◆ Consignes
[1] Selon l'extrait sur Haider, combien de manières de justifier sa présence au pouvoir en Autriche sont distinguées ?
[2] Traduisez en anglais, s'il vous plaît, cette phrase de l'extrait sur Haider : « Ces positions nous semblent totalement fausses. »
[3] Poursuivez l'extrait sur Haider et le gouvernement autrichien à partir de sa dernière phrase.

*** Extrait du document ***

On ne peut pas contester le gouvernement autrichien puisqu’il a été démocratiquement élu

Ce qui est problématique avec Haider, c’est qu’il est arrivé au pouvoir de façon parfaitement démocratique (du moins formellement). On peut certes ériger une summa divisio entre le démocratisme de forme et le démocratisme de fond, Haider répondant au premier mais pas au deuxième de ces critères. Mais cela semble à notre sens trop flou et insuffisant. Il faut donc entrer dans plus de détails en la matière.

Il y a en effet deux manières de justifier la présence de Haider au pouvoir en Autriche, ou plus exactement de s’en accomoder : on peut, d’une part, considérer à l’instar de nombre d’Autrichiens que toute manifestation hostile au nouveau gouvernement autrichien constitue une ingérence extérieure pure et simple ; on peut aussi, d’autre part, clamer qu’il faut toujours s’incliner devant un gouvernement issu des urnes et démocratiquement organisé. Une autre variante, plus cynique, consiste à dire - ce qui est l’évidence - que l’Europe était moins regardante du caractère "démocratique" des "démocraties" populaires. Ces positions nous semblent totalement fausses.

*** Liste des entrées ***

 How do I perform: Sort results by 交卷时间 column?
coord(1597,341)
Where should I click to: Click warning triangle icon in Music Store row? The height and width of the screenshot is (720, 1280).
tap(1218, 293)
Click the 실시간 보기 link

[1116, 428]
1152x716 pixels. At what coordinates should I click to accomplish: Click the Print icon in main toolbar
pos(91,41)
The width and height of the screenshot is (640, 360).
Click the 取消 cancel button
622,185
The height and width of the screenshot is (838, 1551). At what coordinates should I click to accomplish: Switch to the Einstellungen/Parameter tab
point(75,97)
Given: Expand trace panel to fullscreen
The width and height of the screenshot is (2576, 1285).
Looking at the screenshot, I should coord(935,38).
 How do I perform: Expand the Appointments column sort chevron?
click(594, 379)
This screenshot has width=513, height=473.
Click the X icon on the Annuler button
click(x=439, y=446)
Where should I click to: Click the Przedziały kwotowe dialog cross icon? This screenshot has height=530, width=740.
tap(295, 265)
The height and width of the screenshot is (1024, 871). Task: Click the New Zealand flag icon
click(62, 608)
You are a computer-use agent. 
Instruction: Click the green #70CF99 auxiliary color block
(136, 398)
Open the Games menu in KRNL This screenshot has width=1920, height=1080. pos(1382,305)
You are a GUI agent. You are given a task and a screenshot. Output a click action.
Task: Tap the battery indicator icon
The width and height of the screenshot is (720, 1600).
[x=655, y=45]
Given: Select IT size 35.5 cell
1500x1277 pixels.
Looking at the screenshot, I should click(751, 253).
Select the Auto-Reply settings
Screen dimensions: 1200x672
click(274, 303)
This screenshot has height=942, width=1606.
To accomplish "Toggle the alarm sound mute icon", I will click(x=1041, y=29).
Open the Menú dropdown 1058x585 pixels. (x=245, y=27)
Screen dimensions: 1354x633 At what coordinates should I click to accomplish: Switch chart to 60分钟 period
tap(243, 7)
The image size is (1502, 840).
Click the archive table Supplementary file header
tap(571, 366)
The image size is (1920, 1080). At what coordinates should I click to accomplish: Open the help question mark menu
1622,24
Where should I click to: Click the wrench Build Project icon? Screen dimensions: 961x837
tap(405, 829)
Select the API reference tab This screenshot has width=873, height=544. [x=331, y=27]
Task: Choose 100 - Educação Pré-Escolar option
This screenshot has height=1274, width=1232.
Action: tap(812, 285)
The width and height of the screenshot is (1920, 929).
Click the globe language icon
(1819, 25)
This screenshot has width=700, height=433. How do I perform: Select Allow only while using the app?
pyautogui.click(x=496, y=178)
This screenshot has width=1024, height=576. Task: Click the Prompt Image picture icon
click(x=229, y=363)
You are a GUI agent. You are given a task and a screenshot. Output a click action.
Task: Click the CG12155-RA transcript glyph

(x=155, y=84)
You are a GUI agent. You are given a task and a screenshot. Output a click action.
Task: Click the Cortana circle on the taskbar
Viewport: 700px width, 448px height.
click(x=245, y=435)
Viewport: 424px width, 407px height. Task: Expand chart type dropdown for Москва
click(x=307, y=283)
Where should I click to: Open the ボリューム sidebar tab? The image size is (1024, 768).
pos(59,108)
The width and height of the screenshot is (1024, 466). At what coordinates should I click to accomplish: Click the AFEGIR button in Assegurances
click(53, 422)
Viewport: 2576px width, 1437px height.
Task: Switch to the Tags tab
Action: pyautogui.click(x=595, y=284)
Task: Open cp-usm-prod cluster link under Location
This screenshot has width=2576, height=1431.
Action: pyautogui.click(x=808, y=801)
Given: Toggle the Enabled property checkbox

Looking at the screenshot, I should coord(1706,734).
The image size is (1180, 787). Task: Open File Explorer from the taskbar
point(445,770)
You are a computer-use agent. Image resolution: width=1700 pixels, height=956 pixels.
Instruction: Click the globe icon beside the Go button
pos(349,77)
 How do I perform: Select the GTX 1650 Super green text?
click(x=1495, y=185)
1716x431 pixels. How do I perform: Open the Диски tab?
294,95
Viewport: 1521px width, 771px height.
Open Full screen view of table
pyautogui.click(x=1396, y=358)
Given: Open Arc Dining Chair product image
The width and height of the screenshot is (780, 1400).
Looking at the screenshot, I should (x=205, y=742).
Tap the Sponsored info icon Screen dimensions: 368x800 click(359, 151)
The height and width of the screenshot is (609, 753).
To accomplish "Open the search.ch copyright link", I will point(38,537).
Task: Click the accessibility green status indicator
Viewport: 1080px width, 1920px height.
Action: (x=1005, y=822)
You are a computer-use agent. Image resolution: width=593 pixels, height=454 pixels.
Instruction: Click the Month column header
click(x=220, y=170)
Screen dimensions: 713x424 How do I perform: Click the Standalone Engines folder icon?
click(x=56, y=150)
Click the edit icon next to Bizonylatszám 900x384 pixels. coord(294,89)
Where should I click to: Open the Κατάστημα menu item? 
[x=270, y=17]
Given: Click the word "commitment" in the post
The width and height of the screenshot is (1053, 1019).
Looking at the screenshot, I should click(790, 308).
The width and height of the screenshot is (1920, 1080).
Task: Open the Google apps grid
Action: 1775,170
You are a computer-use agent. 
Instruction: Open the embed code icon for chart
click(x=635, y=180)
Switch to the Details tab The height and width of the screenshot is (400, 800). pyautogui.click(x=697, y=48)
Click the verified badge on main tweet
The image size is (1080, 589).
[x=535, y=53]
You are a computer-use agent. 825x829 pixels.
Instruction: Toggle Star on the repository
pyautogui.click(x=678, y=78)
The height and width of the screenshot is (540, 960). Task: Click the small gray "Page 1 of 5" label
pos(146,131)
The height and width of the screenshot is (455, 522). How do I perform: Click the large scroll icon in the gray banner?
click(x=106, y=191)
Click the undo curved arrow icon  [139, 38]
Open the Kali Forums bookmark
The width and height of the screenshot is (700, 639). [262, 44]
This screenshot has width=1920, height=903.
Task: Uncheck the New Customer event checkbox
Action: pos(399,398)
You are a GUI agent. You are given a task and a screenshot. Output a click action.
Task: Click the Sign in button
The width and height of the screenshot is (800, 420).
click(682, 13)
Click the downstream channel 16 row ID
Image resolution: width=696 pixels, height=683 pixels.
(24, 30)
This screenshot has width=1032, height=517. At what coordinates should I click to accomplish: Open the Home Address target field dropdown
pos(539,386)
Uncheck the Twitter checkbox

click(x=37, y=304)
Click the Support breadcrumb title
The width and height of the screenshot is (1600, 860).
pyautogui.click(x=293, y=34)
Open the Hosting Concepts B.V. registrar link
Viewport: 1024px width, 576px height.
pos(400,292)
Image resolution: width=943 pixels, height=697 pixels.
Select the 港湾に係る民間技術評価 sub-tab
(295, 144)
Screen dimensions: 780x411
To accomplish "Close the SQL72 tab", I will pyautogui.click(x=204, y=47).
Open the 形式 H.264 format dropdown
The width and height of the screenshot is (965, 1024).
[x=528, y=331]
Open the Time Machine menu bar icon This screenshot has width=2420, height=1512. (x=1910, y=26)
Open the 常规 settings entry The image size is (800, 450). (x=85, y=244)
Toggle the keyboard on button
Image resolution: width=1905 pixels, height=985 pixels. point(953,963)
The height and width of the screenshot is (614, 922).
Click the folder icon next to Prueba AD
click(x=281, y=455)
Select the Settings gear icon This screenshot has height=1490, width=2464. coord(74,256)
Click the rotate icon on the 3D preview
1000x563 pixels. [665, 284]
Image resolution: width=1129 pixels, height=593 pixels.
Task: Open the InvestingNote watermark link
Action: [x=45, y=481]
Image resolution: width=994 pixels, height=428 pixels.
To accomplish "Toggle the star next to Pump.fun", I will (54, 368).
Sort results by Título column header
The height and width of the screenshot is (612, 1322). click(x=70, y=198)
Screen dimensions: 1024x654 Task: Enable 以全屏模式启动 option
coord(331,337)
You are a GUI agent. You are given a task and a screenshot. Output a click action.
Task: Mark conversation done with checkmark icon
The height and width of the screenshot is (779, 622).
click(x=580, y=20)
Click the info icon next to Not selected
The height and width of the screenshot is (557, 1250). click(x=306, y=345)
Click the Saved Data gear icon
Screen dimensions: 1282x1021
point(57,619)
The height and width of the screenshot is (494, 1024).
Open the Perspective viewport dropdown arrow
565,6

***

◆ Réponses
[1] Deux manières.

[2] These positions seem to us entirely wrong.

[3]
Pour expliquer notre point de vue, il faut remonter à l’Antiquité. A Athènes, en effet, la démocratie était entendue comme une communauté de citoyens (1). C’est l’homme en tant que citoyen, pas l’homme en tant que tel, qui avait droit de cité dans les écrits de Périclès. A l’inverse, et Alain Finkielkraut le montre remarquablement bien, la modernité, à partir du XVIIIe siècle, a entendu par démocratie la communauté des hommes (citoyens en tant qu’hommes). Le suffrage universel, idée aberrante pour les Grecs, constitue le symbole ultime de cette translation : il ne voit en effet le jour, progressivement, qu’avec la modernité, laquelle a donc institué l’humanité en une origine de la citoyenneté. Les élus représentent donc le peuple, mais aussi l’humanité. Par conséquent, la démocratie n’empêche pas en tant que telle le crime de lèse-humanité : les citoyens sont sous la surveillance des hommes, et le peuple sous celle de l’humanité.
Il nous semble donc que les thèses pro-démocratiques (et non nécessairement pro-Haider, évidemment) négligent ce sens nouveau que prend la démocratie avec la modernité. Ces thèses tendent en effet à réduire la démocratie à la souveraineté populaire et au vote majoritaire.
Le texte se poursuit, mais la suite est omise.